Volendo fare una metafora, l’ecosistema startup italiano appare come una sorta di mondo nascosto in cui si è creata una biodiversità scollegata da quella del resto del mondo grazie all’isolamento, ma in cui alcuni membri di questa biodiversità fanno anche di tutto per tenere in piedi delle palizzate che evitino un confronto con il mondo reale e – soprattutto – una sana competizione nel loro privatissimo orticello. Ma giunti al 2021 e all’accelerazione data dalla pandemia, e al crescente numero di startup italiane che sono fuggite all’estero diventando unicorni grazie all’ecosistema in cui si sono collocati, è ormai tempo di fare i conti con l’oggettiva realtà: la completa assenza dell’Italia dalla scena degli unicorni – che non sono animali mitologici ma nuove grandi imprese tecnologiche, ovvero grandi datori di lavoro nel terziario avanzato – è drammaticamente di fronte agli occhi di tutti.

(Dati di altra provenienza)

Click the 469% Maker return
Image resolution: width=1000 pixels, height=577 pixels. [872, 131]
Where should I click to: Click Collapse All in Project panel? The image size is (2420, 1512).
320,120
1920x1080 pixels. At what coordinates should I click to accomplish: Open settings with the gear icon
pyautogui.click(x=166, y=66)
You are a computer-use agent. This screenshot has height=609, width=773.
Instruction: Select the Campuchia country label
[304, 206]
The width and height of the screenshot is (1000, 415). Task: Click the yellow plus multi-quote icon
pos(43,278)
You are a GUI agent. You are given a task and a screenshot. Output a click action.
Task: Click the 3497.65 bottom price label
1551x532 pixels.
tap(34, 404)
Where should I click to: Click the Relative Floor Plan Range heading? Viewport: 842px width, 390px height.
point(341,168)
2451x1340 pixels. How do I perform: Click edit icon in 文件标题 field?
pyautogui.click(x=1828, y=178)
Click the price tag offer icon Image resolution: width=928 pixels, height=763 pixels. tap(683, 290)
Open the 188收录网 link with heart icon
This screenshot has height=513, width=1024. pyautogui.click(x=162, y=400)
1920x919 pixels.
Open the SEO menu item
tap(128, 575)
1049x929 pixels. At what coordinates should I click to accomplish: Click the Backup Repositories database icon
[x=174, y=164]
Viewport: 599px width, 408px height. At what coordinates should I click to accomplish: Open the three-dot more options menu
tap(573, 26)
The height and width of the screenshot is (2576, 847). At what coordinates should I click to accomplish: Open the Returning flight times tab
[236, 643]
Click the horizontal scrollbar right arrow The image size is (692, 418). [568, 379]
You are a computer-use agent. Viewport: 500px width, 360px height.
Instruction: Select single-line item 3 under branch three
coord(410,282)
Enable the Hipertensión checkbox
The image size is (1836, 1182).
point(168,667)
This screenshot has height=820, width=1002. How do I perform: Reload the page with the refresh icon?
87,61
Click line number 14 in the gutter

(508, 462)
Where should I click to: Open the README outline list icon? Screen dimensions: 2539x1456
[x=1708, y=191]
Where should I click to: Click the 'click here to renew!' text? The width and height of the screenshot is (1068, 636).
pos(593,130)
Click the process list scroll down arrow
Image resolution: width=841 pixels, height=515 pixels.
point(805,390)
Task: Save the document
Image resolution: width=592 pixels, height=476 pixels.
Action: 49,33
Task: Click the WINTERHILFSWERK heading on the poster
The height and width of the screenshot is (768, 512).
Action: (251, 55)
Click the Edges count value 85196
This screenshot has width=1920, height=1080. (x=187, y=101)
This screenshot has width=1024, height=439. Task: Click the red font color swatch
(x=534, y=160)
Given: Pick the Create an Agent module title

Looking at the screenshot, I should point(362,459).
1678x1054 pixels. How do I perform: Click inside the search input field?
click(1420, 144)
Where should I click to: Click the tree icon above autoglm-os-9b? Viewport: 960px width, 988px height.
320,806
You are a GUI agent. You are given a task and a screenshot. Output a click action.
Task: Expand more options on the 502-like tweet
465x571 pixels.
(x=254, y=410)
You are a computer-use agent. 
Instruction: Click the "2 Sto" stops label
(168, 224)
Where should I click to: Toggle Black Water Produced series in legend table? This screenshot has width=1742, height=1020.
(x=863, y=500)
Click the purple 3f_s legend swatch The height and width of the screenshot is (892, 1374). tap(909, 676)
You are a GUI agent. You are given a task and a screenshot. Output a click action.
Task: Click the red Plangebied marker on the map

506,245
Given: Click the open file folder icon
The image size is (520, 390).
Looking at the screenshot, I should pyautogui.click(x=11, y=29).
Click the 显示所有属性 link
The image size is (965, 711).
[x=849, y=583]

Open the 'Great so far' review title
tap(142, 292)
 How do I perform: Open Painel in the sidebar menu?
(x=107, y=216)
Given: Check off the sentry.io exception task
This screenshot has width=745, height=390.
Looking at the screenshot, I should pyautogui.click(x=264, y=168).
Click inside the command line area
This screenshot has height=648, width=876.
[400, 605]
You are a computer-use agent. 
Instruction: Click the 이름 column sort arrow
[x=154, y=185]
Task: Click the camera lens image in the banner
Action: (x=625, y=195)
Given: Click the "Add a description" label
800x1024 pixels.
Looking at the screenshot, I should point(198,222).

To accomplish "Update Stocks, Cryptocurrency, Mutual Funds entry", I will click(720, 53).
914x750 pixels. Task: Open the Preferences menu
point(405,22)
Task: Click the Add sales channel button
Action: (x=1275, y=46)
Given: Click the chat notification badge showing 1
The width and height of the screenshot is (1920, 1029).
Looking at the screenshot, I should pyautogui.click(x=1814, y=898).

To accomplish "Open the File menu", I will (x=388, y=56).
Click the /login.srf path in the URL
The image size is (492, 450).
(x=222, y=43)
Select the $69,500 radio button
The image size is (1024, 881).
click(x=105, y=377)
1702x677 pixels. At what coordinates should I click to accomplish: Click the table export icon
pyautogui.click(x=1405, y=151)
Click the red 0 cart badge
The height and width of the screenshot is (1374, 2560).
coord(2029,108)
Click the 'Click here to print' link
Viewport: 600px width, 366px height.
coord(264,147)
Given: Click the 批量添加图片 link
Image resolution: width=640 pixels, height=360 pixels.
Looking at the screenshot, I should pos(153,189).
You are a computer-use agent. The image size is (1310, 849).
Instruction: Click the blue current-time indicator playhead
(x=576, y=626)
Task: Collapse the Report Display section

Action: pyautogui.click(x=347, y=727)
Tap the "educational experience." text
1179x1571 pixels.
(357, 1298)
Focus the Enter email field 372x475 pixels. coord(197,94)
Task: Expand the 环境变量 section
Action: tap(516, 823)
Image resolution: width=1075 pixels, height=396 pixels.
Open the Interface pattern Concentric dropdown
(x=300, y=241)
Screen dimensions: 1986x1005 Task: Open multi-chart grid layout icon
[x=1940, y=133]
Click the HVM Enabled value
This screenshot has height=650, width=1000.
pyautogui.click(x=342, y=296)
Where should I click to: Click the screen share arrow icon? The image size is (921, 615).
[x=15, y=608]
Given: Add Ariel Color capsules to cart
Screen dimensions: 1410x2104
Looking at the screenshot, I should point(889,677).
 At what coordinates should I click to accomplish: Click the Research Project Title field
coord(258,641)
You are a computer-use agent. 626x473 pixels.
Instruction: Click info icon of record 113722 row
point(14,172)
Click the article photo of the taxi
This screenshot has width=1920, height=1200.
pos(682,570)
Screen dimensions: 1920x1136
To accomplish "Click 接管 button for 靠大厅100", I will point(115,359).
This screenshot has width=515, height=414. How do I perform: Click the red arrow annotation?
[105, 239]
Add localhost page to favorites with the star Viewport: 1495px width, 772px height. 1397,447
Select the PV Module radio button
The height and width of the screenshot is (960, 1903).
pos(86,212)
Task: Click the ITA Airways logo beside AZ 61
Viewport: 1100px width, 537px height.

Io non so se sia il caso di regolamentare molto più in profondità l’uso delle definizioni del settore per evitare che si millanti di essere “startup”, “business angel”, “incubatori”, “venture capitalist” e via dicendo senza operare come tali, ma se esistesse ancora quel reato di abuso di credulità popolare depenalizzato alcuni fa ci sarebbe molto lavoro per le procure della penisola. La cosa che so è che, per allevare unicorni e sperare di continuare a dare al Paese un futuro industriale vero, oltre a proseguire nelle attività di retroguardia in difesa di aziende decotte che vengono tenute a galla sempre più dalla mano pubblica, è necessario darsi una svegliata ed iniziare a seguire davvero tutte le metodologie che vengono usate nei paesi in cui si è costruito un vero ecosistema di supporto per le startup che stia funzionando e creando nuovi posti di lavoro.

E smettere di cianciare di “modello italiano”.